Copy out every line in the entries below that includes "Expand".

### Recorded information ###

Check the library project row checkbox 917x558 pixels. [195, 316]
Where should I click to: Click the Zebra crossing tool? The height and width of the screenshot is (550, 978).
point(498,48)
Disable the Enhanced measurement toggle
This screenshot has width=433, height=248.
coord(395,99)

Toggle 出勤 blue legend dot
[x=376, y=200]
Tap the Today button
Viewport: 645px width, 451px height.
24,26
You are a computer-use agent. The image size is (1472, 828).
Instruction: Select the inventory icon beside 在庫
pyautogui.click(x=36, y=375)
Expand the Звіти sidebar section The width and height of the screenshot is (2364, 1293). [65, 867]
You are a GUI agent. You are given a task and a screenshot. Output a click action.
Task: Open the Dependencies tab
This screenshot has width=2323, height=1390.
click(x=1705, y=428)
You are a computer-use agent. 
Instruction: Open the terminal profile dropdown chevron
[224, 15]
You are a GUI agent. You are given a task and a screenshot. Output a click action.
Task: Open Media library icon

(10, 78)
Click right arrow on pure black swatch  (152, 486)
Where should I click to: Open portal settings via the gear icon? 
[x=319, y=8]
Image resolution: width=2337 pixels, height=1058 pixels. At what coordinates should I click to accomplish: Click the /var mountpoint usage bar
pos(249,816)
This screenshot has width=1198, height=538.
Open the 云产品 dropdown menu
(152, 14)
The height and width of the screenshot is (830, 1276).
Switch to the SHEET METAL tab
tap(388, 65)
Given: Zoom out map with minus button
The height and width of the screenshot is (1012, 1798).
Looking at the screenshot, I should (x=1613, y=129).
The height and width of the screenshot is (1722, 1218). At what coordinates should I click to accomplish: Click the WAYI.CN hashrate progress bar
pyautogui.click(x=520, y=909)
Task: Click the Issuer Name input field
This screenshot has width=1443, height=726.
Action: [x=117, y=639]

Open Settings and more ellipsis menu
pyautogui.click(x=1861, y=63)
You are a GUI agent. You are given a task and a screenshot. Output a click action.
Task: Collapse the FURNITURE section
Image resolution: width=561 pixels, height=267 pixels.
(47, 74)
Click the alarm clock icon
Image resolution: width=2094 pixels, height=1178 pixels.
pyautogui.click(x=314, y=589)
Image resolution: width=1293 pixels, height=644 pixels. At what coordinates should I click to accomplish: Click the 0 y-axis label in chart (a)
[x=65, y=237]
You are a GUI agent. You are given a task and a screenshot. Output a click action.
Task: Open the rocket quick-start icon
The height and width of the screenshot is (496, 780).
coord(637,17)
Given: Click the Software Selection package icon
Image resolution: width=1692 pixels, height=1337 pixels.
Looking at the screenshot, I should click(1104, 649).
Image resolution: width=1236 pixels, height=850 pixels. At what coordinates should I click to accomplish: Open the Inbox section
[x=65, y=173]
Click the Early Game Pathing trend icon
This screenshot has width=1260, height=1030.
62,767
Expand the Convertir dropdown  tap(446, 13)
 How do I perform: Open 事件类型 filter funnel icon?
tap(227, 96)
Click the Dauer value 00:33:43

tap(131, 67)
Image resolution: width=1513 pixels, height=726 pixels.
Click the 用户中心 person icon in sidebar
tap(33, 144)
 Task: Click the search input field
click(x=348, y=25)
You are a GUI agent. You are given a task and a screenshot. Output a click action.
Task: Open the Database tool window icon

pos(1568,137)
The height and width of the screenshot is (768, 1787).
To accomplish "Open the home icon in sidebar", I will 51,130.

###

# Task result:
Expand the Звіти sidebar section The width and height of the screenshot is (2364, 1293). [65, 867]
Expand the Convertir dropdown  tap(446, 13)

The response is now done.